* What is needed
Rewrite every line of the records below as a Markdown table with the columns Row and Text. Number each row in order and leave out the blank lines.

* Entries supplied

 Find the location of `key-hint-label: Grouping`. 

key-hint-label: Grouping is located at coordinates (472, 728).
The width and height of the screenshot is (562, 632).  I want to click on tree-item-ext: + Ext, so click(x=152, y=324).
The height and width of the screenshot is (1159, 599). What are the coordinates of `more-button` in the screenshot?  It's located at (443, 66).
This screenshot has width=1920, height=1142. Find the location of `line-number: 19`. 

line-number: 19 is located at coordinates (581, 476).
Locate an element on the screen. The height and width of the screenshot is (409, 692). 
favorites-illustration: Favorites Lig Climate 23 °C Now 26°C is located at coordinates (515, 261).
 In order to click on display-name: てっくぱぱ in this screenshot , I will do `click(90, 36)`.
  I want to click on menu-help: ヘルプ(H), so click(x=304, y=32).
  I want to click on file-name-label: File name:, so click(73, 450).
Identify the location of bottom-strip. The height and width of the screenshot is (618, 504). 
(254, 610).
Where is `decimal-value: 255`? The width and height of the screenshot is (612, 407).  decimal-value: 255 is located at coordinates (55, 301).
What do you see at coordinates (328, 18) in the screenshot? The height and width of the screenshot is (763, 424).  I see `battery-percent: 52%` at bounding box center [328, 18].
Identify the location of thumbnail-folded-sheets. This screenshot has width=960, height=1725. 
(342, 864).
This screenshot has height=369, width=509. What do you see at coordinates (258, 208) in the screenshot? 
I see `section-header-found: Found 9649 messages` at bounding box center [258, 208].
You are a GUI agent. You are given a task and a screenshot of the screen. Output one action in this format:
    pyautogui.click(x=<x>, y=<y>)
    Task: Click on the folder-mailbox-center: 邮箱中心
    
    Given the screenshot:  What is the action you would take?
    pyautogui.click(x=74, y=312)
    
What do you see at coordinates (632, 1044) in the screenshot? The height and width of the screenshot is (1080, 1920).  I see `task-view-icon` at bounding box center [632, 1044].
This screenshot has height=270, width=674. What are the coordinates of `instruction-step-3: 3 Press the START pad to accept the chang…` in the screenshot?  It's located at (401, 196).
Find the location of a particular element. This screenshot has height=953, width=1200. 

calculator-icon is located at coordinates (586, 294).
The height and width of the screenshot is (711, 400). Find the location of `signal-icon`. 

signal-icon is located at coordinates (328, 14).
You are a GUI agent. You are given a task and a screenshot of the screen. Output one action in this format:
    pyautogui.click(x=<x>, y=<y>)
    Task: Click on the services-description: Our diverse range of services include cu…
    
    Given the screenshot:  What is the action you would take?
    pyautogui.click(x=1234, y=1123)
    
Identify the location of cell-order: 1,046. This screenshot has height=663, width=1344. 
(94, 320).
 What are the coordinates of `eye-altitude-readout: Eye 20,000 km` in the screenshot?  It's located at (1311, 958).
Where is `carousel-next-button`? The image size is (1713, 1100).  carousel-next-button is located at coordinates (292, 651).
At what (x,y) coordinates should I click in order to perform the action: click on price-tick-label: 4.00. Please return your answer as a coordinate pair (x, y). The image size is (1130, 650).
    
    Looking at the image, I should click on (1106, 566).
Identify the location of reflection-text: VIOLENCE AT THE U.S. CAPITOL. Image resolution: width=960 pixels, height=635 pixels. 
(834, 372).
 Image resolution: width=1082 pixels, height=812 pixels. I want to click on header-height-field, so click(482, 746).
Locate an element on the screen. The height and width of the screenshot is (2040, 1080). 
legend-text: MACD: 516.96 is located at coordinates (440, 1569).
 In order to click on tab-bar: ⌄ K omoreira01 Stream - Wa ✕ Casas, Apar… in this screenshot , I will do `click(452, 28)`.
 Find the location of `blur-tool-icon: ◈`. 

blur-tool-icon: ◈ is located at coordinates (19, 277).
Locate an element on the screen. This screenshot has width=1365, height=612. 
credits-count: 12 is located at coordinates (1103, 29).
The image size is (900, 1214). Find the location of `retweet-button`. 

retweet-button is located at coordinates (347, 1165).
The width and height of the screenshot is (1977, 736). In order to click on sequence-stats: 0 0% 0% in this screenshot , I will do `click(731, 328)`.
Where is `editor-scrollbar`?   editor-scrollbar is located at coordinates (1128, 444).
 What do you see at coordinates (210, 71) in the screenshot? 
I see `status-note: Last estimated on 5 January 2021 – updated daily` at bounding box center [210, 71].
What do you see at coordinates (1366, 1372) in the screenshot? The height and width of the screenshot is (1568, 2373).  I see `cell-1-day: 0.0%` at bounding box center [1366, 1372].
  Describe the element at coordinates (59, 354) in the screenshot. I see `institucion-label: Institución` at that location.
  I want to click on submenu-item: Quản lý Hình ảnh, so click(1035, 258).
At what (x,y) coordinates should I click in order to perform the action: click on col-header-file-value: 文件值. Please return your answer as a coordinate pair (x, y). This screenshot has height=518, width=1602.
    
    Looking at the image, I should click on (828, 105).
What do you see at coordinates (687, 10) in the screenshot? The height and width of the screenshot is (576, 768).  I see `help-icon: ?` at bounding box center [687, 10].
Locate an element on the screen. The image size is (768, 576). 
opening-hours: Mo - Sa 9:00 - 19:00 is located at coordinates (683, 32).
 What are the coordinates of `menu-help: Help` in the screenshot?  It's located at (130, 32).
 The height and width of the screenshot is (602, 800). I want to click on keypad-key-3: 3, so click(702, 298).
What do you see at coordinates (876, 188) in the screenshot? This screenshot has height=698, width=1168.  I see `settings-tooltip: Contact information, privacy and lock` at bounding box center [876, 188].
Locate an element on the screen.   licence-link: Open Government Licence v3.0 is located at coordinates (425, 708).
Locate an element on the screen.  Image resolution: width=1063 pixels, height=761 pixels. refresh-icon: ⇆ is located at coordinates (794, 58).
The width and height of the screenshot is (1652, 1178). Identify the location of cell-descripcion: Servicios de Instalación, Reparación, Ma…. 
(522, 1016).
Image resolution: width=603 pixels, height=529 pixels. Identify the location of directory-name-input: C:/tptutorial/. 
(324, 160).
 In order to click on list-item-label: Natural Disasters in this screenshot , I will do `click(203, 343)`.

* Solution
| Row | Text |
|---|---|
| 1 |  Find the location of `key-hint-label: Grouping`.  |
| 2 | key-hint-label: Grouping is located at coordinates (472, 728). |
| 3 | The width and height of the screenshot is (562, 632).  I want to click on tree-item-ext: + Ext, so click(x=152, y=324). |
| 4 | The height and width of the screenshot is (1159, 599). What are the coordinates of `more-button` in the screenshot?  It's located at (443, 66). |
| 5 | This screenshot has width=1920, height=1142. Find the location of `line-number: 19`.  |
| 6 | line-number: 19 is located at coordinates (581, 476). |
| 7 | Locate an element on the screen. The height and width of the screenshot is (409, 692).  |
| 8 | favorites-illustration: Favorites Lig Climate 23 °C Now 26°C is located at coordinates (515, 261). |
| 9 |  In order to click on display-name: てっくぱぱ in this screenshot , I will do `click(90, 36)`. |
| 10 |   I want to click on menu-help: ヘルプ(H), so click(x=304, y=32). |
| 11 |   I want to click on file-name-label: File name:, so click(73, 450). |
| 12 | Identify the location of bottom-strip. The height and width of the screenshot is (618, 504).  |
| 13 | (254, 610). |
| 14 | Where is `decimal-value: 255`? The width and height of the screenshot is (612, 407).  decimal-value: 255 is located at coordinates (55, 301). |
| 15 | What do you see at coordinates (328, 18) in the screenshot? The height and width of the screenshot is (763, 424).  I see `battery-percent: 52%` at bounding box center [328, 18]. |
| 16 | Identify the location of thumbnail-folded-sheets. This screenshot has width=960, height=1725.  |
| 17 | (342, 864). |
| 18 | This screenshot has height=369, width=509. What do you see at coordinates (258, 208) in the screenshot?  |
| 19 | I see `section-header-found: Found 9649 messages` at bounding box center [258, 208]. |
| 20 | You are a GUI agent. You are given a task and a screenshot of the screen. Output one action in this format: |
| 21 |     pyautogui.click(x=<x>, y=<y>) |
| 22 |     Task: Click on the folder-mailbox-center: 邮箱中心 |
| 23 |     Given the screenshot:  What is the action you would take? |
| 24 |     pyautogui.click(x=74, y=312) |
| 25 | What do you see at coordinates (632, 1044) in the screenshot? The height and width of the screenshot is (1080, 1920).  I see `task-view-icon` at bounding box center [632, 1044]. |
| 26 | This screenshot has height=270, width=674. What are the coordinates of `instruction-step-3: 3 Press the START pad to accept the chang…` in the screenshot?  It's located at (401, 196). |
| 27 | Find the location of a particular element. This screenshot has height=953, width=1200.  |
| 28 | calculator-icon is located at coordinates (586, 294). |
| 29 | The height and width of the screenshot is (711, 400). Find the location of `signal-icon`.  |
| 30 | signal-icon is located at coordinates (328, 14). |
| 31 | You are a GUI agent. You are given a task and a screenshot of the screen. Output one action in this format: |
| 32 |     pyautogui.click(x=<x>, y=<y>) |
| 33 |     Task: Click on the services-description: Our diverse range of services include cu… |
| 34 |     Given the screenshot:  What is the action you would take? |
| 35 |     pyautogui.click(x=1234, y=1123) |
| 36 | Identify the location of cell-order: 1,046. This screenshot has height=663, width=1344.  |
| 37 | (94, 320). |
| 38 |  What are the coordinates of `eye-altitude-readout: Eye 20,000 km` in the screenshot?  It's located at (1311, 958). |
| 39 | Where is `carousel-next-button`? The image size is (1713, 1100).  carousel-next-button is located at coordinates (292, 651). |
| 40 | At what (x,y) coordinates should I click in order to perform the action: click on price-tick-label: 4.00. Please return your answer as a coordinate pair (x, y). The image size is (1130, 650). |
| 41 |     Looking at the image, I should click on (1106, 566). |
| 42 | Identify the location of reflection-text: VIOLENCE AT THE U.S. CAPITOL. Image resolution: width=960 pixels, height=635 pixels.  |
| 43 | (834, 372). |
| 44 |  Image resolution: width=1082 pixels, height=812 pixels. I want to click on header-height-field, so click(482, 746). |
| 45 | Locate an element on the screen. The height and width of the screenshot is (2040, 1080).  |
| 46 | legend-text: MACD: 516.96 is located at coordinates (440, 1569). |
| 47 |  In order to click on tab-bar: ⌄ K omoreira01 Stream - Wa ✕ Casas, Apar… in this screenshot , I will do `click(452, 28)`. |
| 48 |  Find the location of `blur-tool-icon: ◈`.  |
| 49 | blur-tool-icon: ◈ is located at coordinates (19, 277). |
| 50 | Locate an element on the screen. This screenshot has width=1365, height=612.  |
| 51 | credits-count: 12 is located at coordinates (1103, 29). |
| 52 | The image size is (900, 1214). Find the location of `retweet-button`.  |
| 53 | retweet-button is located at coordinates (347, 1165). |
| 54 | The width and height of the screenshot is (1977, 736). In order to click on sequence-stats: 0 0% 0% in this screenshot , I will do `click(731, 328)`. |
| 55 | Where is `editor-scrollbar`?   editor-scrollbar is located at coordinates (1128, 444). |
| 56 |  What do you see at coordinates (210, 71) in the screenshot?  |
| 57 | I see `status-note: Last estimated on 5 January 2021 – updated daily` at bounding box center [210, 71]. |
| 58 | What do you see at coordinates (1366, 1372) in the screenshot? The height and width of the screenshot is (1568, 2373).  I see `cell-1-day: 0.0%` at bounding box center [1366, 1372]. |
| 59 |   Describe the element at coordinates (59, 354) in the screenshot. I see `institucion-label: Institución` at that location. |
| 60 |   I want to click on submenu-item: Quản lý Hình ảnh, so click(1035, 258). |
| 61 | At what (x,y) coordinates should I click in order to perform the action: click on col-header-file-value: 文件值. Please return your answer as a coordinate pair (x, y). This screenshot has height=518, width=1602. |
| 62 |     Looking at the image, I should click on (828, 105). |
| 63 | What do you see at coordinates (687, 10) in the screenshot? The height and width of the screenshot is (576, 768).  I see `help-icon: ?` at bounding box center [687, 10]. |
| 64 | Locate an element on the screen. The image size is (768, 576).  |
| 65 | opening-hours: Mo - Sa 9:00 - 19:00 is located at coordinates (683, 32). |
| 66 |  What are the coordinates of `menu-help: Help` in the screenshot?  It's located at (130, 32). |
| 67 |  The height and width of the screenshot is (602, 800). I want to click on keypad-key-3: 3, so click(702, 298). |
| 68 | What do you see at coordinates (876, 188) in the screenshot? This screenshot has height=698, width=1168.  I see `settings-tooltip: Contact information, privacy and lock` at bounding box center [876, 188]. |
| 69 | Locate an element on the screen.   licence-link: Open Government Licence v3.0 is located at coordinates (425, 708). |
| 70 | Locate an element on the screen.  Image resolution: width=1063 pixels, height=761 pixels. refresh-icon: ⇆ is located at coordinates (794, 58). |
| 71 | The width and height of the screenshot is (1652, 1178). Identify the location of cell-descripcion: Servicios de Instalación, Reparación, Ma….  |
| 72 | (522, 1016). |
| 73 | Image resolution: width=603 pixels, height=529 pixels. Identify the location of directory-name-input: C:/tptutorial/.  |
| 74 | (324, 160). |
| 75 |  In order to click on list-item-label: Natural Disasters in this screenshot , I will do `click(203, 343)`. |